EXERCISE REQUIREMENTS
A: In the forum thread about switching to the Fujifilm X-E2, which Fuji lens does the reply from Ysarex call one of the best ever used?
B: Write the next part of the forum thread about switching to the Fujifilm X-E2, picking up after its last post.

SOURCE DOCUMENT START

# Thinking about switching to Fujifilm X-E2...



## gryffinwings (Aug 30, 2015)

So I am thinking about switching from Nikon D7100 to a Fujifilm X-E2. I'm not completely sure about it yet, but I tried one for a minute at the store and was loving the ergonomics, cause I'm not completely liking smashing my nose on my Nikon screen and I wear glasses. Would like some thoughts on this. I've been looking at some of the lens and I like the selection so far. Especially the idea of the 56mm f1.2, which Nikon does't even have for APS-C. I don't have a huge investment into the Nikon system, just kit lens.


----------



## Ysarex (Aug 30, 2015)

I've been shooting the X-E2 for nearly two years -- I'm very happy with the camera and plan to stick with it for the time being.
EVF has some advantages one being very accurate focusing but if I had to identify the one thing I miss having made the switch it's a nice clear OVF. Speed of continuous auto focus is another concern -- not for fast action photography.

Fuji Lenses! When I switched I was looking for a smaller camera. What made me finally choose Fuji was the glass. Fuji is making superb lenses. The 14mm f/2.8 is one of the best lenses I have ever used.

For what it's worth a lot of people like the JPEGs that the Fuji X cameras produce. I wouldn't know. Caveat: The Fuji X cameras use a unique color filter array -- X-Trans. I like it but there are issues. It is not a conventional Bayer array. I think it's better but it requires special handling during raw conversion. DXO doesn't support it so you can't use DXO's raw converter. Adobe's support of the X-Trans sensor is controversial and many photographers are unhappy with it. So if you're a confirmed LR or ACR user make sure you'll be happy with the X-Trans/Adobe combination.

DR is exceptional -- a little better than your D7100 and really only beat by leading edge FF sensors; as a result low light performance is class leading among APS cameras.

Another caveat: This applies to all mirrorless cameras -- EVFs require power so think extra batteries.

Great camera and fabulous glass.

SOURCE DOCUMENT END
INPUT DATA START

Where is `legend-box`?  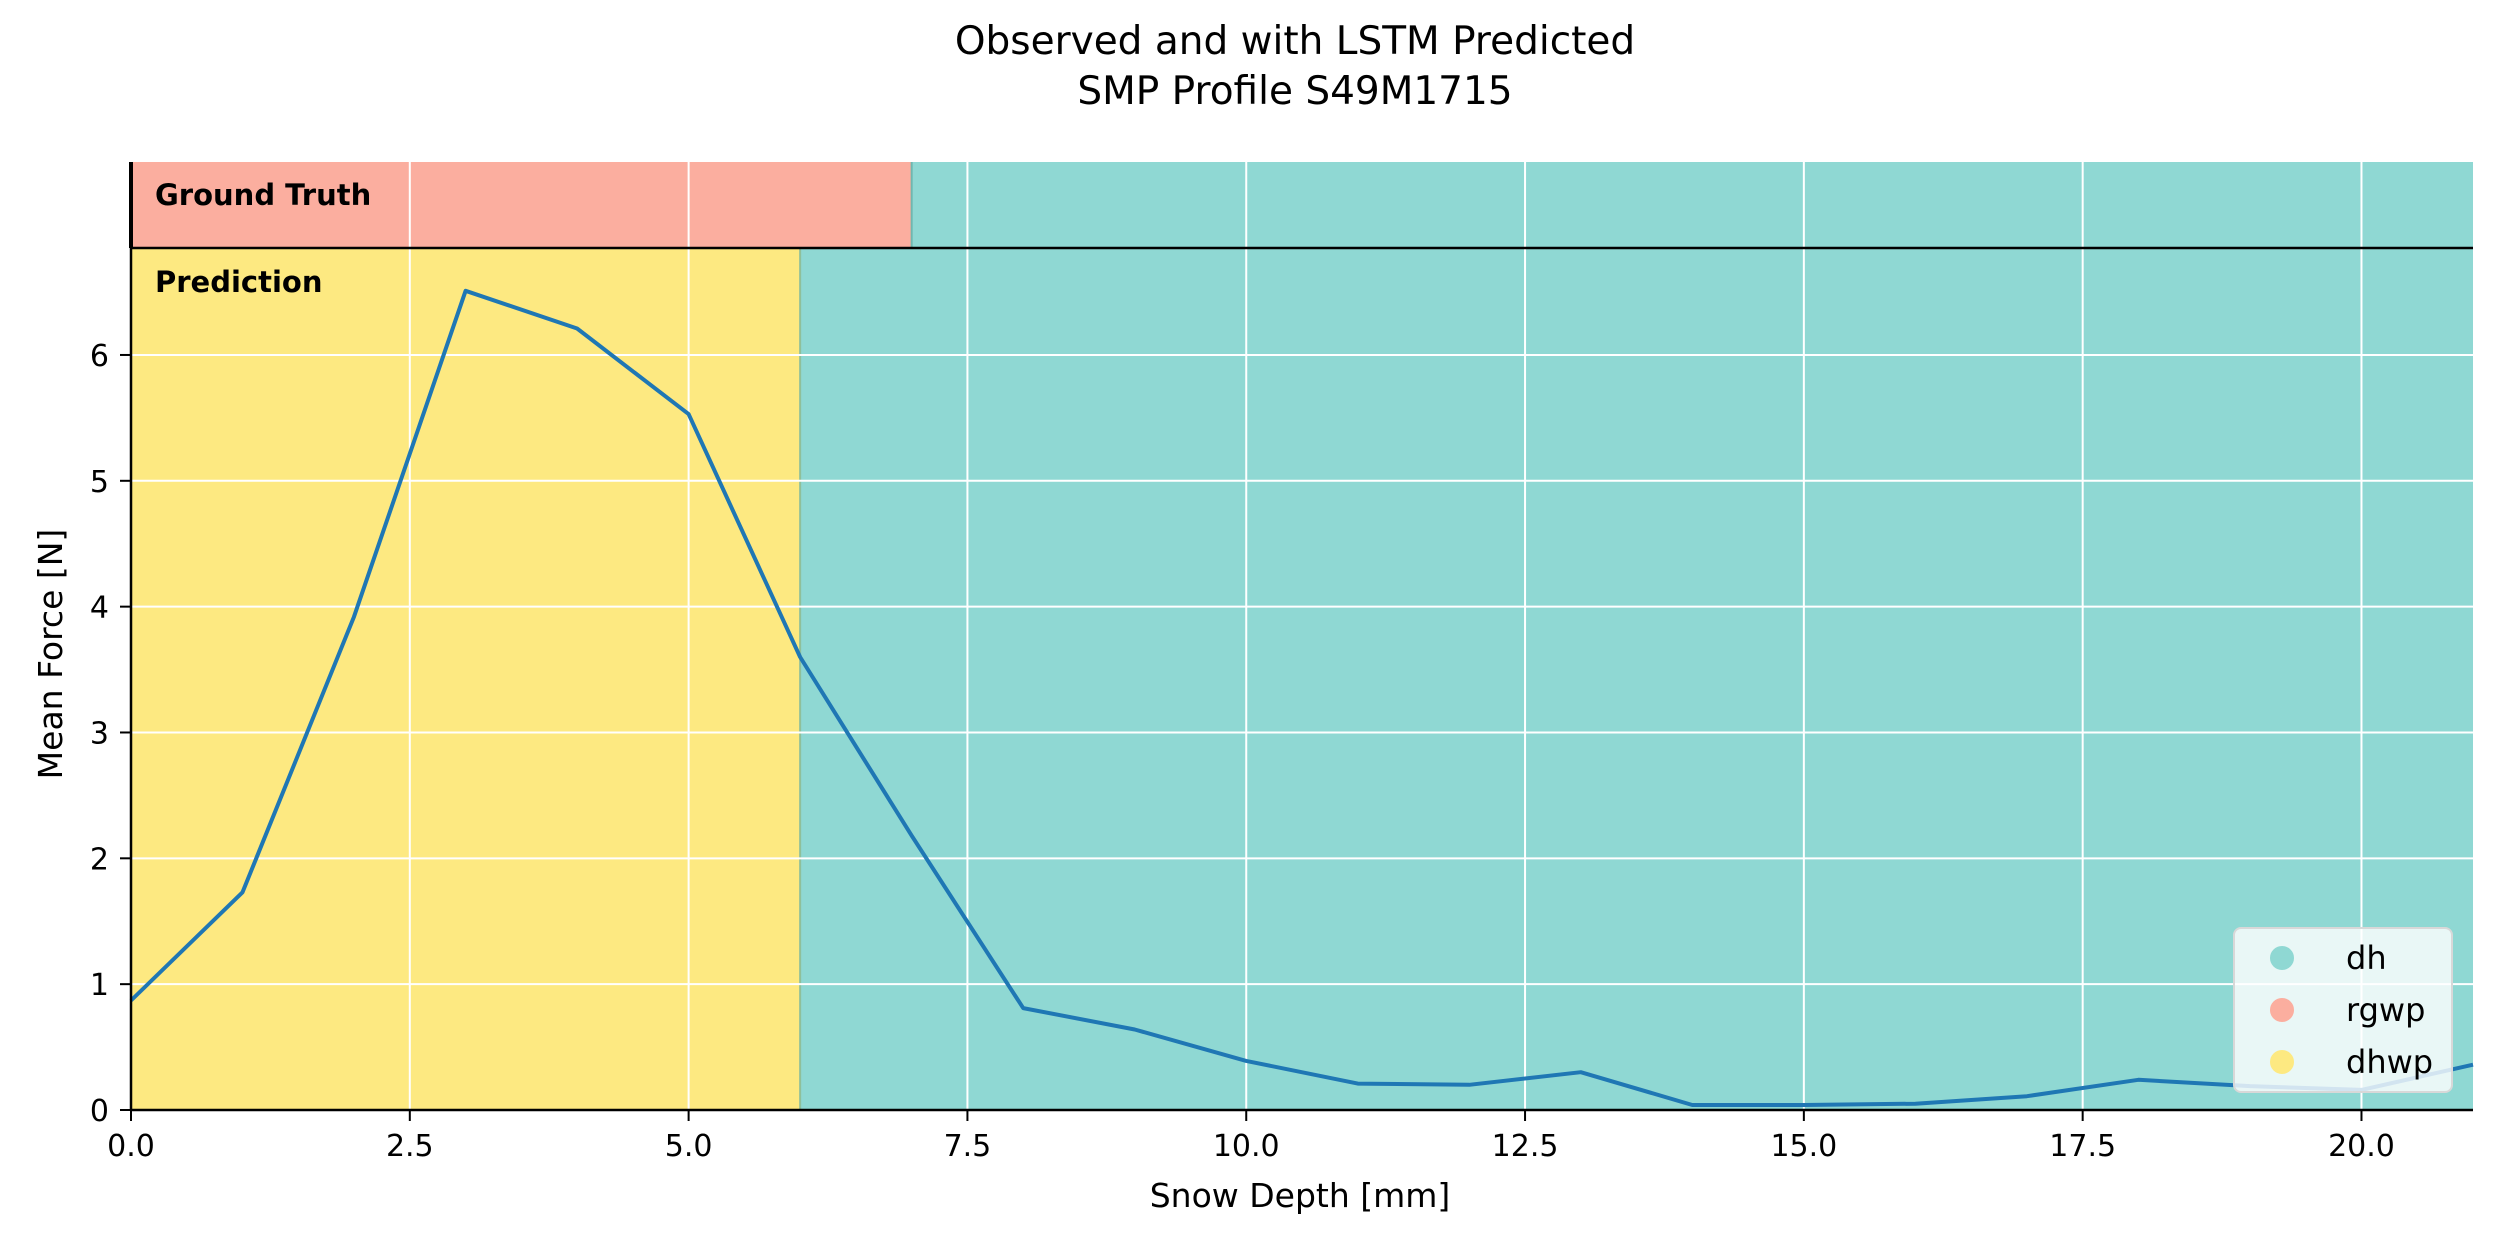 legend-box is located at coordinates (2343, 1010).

INPUT DATA END
INPUT DATA START

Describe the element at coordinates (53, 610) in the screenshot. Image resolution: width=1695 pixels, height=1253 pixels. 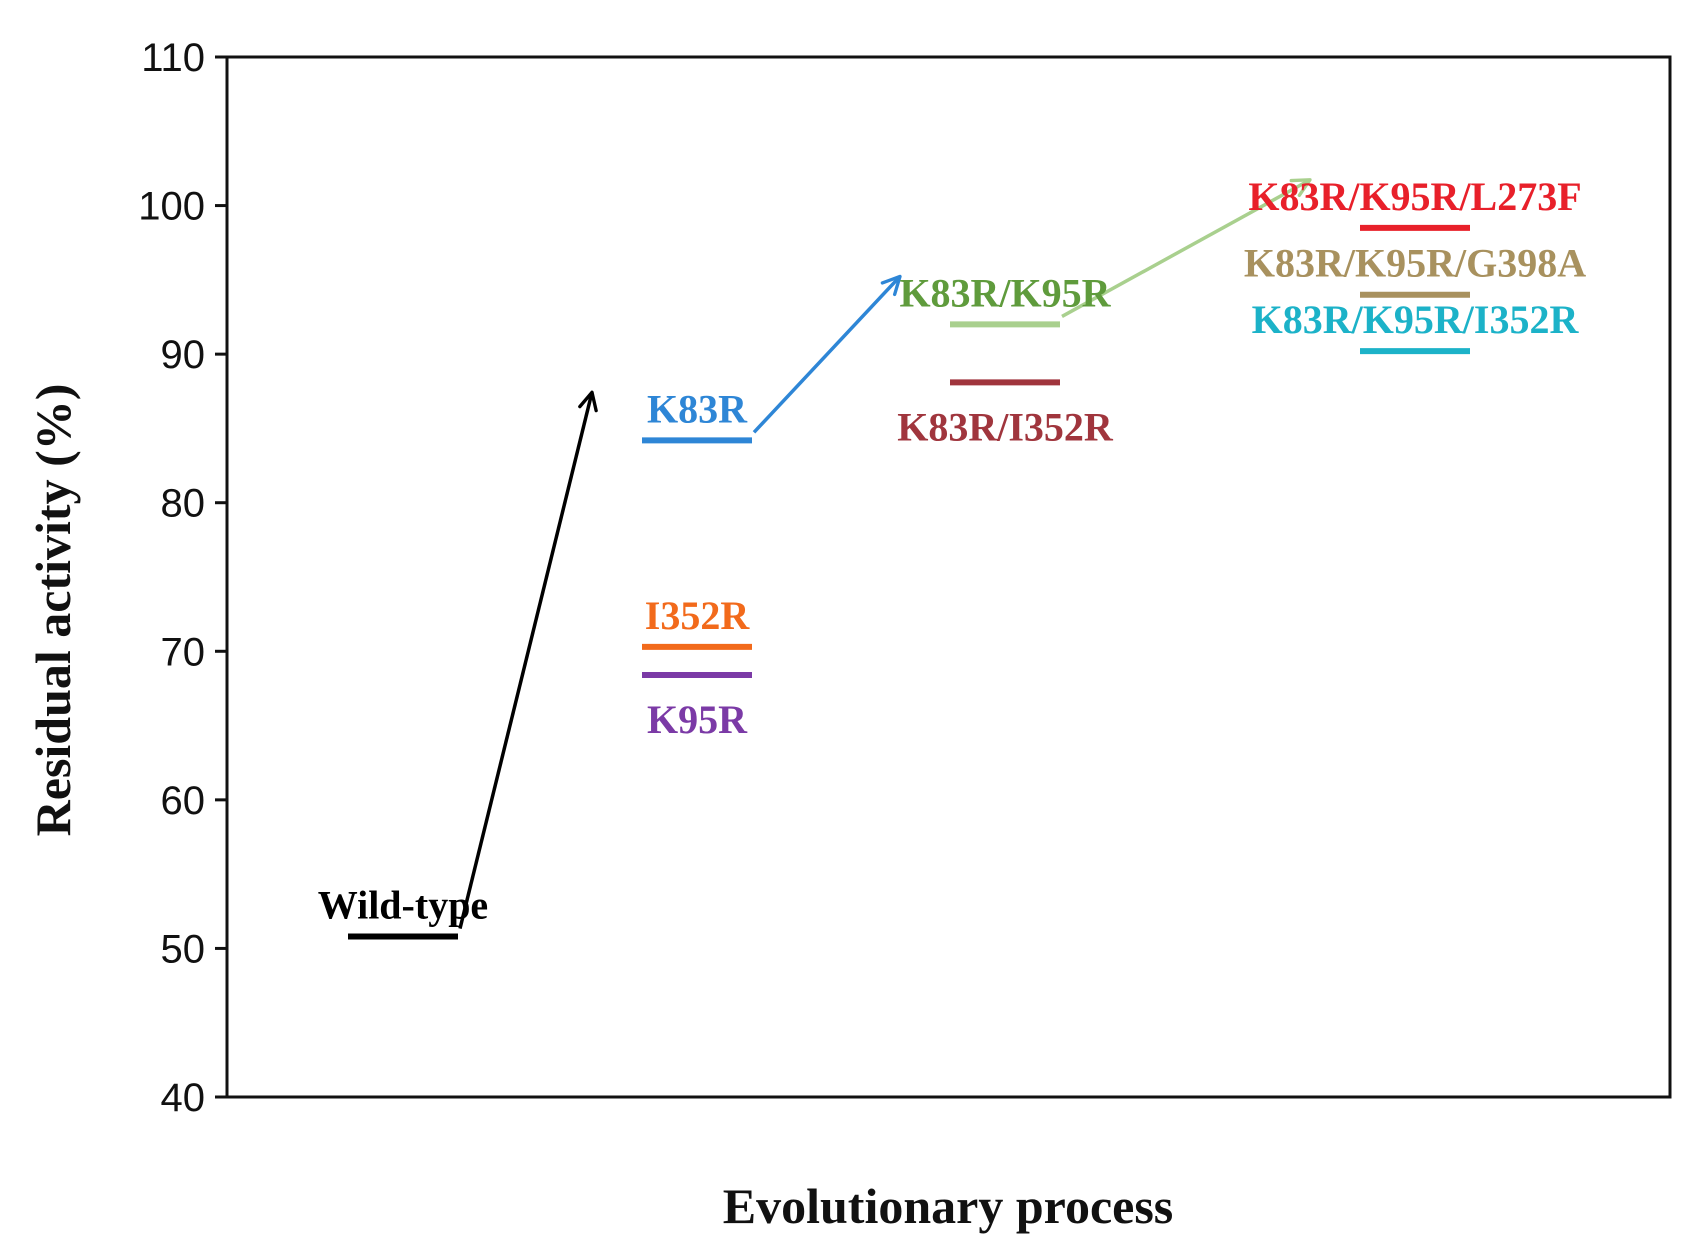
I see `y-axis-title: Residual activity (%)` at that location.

INPUT DATA END

ANSWERS GIVEN
A: The 14mm f/2.8.

B:
----------



## gryffinwings (Aug 30, 2015)

Ysarex said:


> I've been shooting the X-E2 for nearly two years -- I'm very happy with the camera and plan to stick with it for the time being.
> EVF has some advantages one being very accurate focusing but if I had to identify the one thing I miss having made the switch it's a nice clear OVF. Speed of continuous auto focus is another concern -- not for fast action photography.
> 
> Fuji Lenses! When I switched I was looking for a smaller camera. What made me finally choose Fuji was the glass. Fuji is making superb lenses. The 14mm f/2.8 is one of the best lenses I have ever used.
> ...



I'm not overly concerned about continuous autofocus, since I don't do fast action photography all that often or at all. I do use Lightroom and now I'm wondering what you mean people are unhappy with Adobe support???


----------



## unpopular (Aug 30, 2015)

I haven't touched my a700 since I boughtmy XE-1. My only complaint is EVF lag, which is supposed to be better in the XE-2.

I've been OK with Adobe LR, it's processes the files kinda "meh". Silky does a better job.


----------



## Ido (Aug 31, 2015)

If you prefer this placement of the viewfinder rather than in the middle, then the X-E2 is a great option—otherwise I'd pick the X-T10. You may also consider the Panasonic GX7 or GX8, and the Sony α6000, but you won't get the Fuji 56mm f/1.2 with either of them … though Panasonic has a pricier 42.5mm f/1.2 which, due to the shorter focal length (that gives the same field of view), you won't be able to get quite as shallow depth of field as with the Fuji. And did I mention the Panasonic is pricier? About a $600 difference … unless you want the APD version of the Fuji, which costs just about as much as the Panasonic.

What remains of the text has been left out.